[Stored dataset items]

----------

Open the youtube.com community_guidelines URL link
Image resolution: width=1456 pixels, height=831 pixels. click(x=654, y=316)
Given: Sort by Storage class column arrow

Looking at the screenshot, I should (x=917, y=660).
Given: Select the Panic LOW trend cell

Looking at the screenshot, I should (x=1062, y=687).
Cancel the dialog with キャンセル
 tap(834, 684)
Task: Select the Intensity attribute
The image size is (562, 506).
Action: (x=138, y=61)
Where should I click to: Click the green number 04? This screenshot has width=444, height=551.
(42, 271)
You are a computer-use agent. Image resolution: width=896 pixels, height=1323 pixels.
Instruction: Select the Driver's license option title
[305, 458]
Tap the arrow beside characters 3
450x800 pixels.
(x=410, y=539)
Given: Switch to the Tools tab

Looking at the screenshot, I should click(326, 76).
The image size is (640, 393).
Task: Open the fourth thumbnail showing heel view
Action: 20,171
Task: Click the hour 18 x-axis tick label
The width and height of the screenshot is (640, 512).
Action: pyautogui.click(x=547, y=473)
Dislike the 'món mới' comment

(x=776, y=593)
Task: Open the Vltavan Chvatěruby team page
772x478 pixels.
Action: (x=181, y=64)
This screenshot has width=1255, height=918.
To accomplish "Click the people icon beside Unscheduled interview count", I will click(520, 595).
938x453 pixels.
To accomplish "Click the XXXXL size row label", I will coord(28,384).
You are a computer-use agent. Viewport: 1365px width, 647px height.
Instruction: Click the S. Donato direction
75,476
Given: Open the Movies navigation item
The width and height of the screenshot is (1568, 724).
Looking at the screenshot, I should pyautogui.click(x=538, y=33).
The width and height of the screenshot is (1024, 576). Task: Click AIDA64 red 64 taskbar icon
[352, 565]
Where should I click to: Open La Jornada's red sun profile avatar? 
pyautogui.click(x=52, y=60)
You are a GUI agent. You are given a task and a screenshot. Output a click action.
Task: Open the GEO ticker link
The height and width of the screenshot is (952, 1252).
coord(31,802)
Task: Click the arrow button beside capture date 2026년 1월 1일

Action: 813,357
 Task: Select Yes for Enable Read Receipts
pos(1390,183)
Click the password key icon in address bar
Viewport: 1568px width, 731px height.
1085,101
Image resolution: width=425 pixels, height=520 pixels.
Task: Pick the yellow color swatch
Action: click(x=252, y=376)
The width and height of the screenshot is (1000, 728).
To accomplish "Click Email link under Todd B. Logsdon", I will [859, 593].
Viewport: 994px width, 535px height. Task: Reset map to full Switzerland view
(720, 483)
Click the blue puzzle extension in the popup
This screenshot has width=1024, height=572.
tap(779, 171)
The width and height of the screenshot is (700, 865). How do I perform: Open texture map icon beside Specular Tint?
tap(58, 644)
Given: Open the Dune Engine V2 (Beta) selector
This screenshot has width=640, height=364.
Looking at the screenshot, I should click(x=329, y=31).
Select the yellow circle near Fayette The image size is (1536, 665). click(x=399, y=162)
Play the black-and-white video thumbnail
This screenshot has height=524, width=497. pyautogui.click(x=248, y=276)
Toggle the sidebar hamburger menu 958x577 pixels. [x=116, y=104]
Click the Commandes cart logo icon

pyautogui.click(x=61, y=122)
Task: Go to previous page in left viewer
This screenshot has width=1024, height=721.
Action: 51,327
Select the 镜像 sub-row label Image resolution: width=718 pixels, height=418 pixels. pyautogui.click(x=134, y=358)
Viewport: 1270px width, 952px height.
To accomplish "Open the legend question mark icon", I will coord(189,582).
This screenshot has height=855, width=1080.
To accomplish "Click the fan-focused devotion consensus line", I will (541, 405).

----------

Description of the task:
Go line by line through the records above and copy each one containing "will".

Final answer:
To accomplish "Click the people icon beside Unscheduled interview count", I will click(520, 595).
To accomplish "Click the XXXXL size row label", I will coord(28,384).
To accomplish "Click Email link under Todd B. Logsdon", I will [859, 593].
To accomplish "Open the legend question mark icon", I will coord(189,582).
To accomplish "Click the fan-focused devotion consensus line", I will (541, 405).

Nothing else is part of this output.